Peckinpaugh: That is definitely a challenge, especially in a room with a lot of people trying to talk at once. With that kind of noise and sitting somewhat distant from each other, there’s a question of whether people can effectively communicate and hear each other. I think, however, we will see a lot of innovation around the masks. Also, at many of our shows we are providing broadcast headsets for participants, and that is a realistic and relatively affordable solution. You’ll probably see more of that solution at in-person events—each attendee gets a headset for the day, and afterwards the staff takes them back and cleans them properly for the next day.

MeetingsNet: As we move towards the light at the end of the pandemic tunnel, how should associations rethink the mission, scope, and frequency of their in-person events?
McCool: After we are done with scrambling to pivot to virtual events and getting 2020 nailed down, we should all take time to contemplate what is now possible with events. Start with a blank piece of paper and design experiences based on the mission of your organization and the value proposition you offer. Get outside of your comfort zone and don’t automatically use the traditional starting point of a multiple-day live event as the centerpiece of the strategy. Look more to year-round connectivity through an omni-channel presence, and how you can meet members’ needs by making that happen. The new thinking we have internally is this: Let’s design virtual experiences first that can then pivot to live experiences, small or large. That’s the mindset we need for what the new normal will be. We will come out better from this; we will be smarter and better prepared by adding more science to the art of designing experiences.

Peckinpaugh: There was a Meetings Mean Business coalition meeting in Washington, D.C., in late July; about 35 people attended in person and about 60 more attended virtually, including me. That meeting is probably a good example of how things are going to happen for a while—hybrid events are going to be the main concept that will be used over the next 6 to 12 months.

The host hotel for that meeting did a great job with cleaning protocols, and everyone who was there said they felt safe in that environment. As for us virtual attendees, we took in the content of the meeting but the experience paled in comparison to being there in person with the others.

Maritz is doing some behavioral research right now where the premise is that while an association might be getting solid attendance numbers with virtual, what is the level of engagement and the absorption of content? A phrase we’ve started using with clients is this: Virtual fills the gap but not the void. So a lot has to be figured out about what the right mix is when it comes to events.

Face-to-face meetings will eventually come back, I am sure of it. Things change after every crisis, and with this particular crisis the face-to-face medium has been changed forever. But you have to adapt and move on. Innovation is key, and you must work with other departments in your organization as well as outside partners who can look at things differently and help you adapt and survive.

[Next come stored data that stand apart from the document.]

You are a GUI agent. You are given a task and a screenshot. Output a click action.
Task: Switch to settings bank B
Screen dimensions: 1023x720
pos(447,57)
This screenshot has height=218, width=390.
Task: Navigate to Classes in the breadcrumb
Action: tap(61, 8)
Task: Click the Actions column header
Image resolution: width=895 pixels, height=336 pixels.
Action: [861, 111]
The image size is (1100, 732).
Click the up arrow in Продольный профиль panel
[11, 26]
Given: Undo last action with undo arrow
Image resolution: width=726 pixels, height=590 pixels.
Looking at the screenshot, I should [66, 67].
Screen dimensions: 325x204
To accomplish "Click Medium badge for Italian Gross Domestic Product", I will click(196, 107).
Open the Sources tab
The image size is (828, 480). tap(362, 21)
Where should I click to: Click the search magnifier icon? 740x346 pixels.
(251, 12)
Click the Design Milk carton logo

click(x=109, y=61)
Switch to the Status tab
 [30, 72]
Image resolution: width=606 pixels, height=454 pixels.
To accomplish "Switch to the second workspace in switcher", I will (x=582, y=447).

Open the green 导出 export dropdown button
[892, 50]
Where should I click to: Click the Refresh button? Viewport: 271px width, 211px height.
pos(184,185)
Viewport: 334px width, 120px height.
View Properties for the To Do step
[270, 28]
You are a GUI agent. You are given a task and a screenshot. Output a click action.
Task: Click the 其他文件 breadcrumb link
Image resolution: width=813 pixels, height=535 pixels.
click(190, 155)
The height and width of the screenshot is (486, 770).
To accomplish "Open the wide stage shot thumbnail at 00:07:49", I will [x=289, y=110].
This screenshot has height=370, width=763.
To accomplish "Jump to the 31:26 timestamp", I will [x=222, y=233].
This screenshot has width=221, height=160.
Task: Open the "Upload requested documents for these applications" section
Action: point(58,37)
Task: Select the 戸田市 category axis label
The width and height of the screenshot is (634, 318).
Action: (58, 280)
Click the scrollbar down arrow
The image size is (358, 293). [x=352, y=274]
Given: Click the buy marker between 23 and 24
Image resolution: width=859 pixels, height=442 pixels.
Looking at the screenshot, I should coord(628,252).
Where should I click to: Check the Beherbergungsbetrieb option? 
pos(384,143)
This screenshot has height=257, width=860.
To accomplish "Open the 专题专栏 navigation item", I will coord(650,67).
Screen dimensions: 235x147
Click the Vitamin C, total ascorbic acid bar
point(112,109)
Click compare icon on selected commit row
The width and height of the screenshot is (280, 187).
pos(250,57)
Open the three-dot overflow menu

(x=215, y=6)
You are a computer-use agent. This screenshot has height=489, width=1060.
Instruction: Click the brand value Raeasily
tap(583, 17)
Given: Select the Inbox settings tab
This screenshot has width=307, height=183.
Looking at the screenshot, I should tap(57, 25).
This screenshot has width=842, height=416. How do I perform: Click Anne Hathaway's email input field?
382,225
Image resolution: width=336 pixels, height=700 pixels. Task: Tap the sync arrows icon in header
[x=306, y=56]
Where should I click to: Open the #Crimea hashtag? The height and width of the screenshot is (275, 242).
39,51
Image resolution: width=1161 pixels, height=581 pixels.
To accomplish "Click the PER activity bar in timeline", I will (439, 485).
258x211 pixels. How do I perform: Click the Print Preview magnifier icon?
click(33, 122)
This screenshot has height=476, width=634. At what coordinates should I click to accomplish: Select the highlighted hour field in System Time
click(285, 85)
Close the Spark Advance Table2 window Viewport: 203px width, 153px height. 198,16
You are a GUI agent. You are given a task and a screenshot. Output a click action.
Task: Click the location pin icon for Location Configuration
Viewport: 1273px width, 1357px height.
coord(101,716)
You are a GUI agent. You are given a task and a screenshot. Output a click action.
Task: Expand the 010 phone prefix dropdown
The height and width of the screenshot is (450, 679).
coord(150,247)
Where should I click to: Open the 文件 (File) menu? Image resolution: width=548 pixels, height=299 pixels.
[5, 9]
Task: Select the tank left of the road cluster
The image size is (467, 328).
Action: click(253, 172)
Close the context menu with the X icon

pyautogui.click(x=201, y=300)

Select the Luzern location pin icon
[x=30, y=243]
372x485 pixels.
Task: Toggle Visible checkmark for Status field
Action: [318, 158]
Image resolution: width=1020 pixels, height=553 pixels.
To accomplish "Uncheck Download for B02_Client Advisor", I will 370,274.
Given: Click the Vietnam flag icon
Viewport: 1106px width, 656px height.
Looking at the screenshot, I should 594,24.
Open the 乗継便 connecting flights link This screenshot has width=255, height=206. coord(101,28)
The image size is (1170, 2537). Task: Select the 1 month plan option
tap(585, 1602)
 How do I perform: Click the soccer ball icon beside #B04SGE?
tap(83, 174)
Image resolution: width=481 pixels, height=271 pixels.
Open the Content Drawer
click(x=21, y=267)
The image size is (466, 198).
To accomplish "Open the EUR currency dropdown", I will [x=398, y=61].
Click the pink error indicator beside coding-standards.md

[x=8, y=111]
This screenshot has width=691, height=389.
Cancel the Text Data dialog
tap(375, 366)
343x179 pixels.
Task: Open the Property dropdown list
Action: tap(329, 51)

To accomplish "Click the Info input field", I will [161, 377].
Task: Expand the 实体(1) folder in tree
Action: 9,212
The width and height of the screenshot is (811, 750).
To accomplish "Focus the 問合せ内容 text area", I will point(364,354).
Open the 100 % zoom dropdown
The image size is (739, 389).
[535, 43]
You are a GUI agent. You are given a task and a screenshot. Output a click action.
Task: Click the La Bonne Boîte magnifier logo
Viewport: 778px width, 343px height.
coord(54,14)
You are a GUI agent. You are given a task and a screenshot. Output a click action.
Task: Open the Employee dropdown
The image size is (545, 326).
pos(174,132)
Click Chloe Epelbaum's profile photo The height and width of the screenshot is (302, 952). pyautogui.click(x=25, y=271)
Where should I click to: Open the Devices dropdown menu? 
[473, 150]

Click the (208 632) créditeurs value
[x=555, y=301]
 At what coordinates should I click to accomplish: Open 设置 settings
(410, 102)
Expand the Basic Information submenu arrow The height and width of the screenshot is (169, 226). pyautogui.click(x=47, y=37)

We are in the process of launching our PlanWell MeetWell system, which is Maritz’ vision of the future of face to face that’s driven by research data and then using our design methodology to revise the future of a given event. Our internal studio team has been working on it since March, and we’re now in the process of bringing it to our customers. It will go across all
markets: association, trade show, and corporate. So we are using our internal resources to come up with what we see as the future vision for face-to-face events.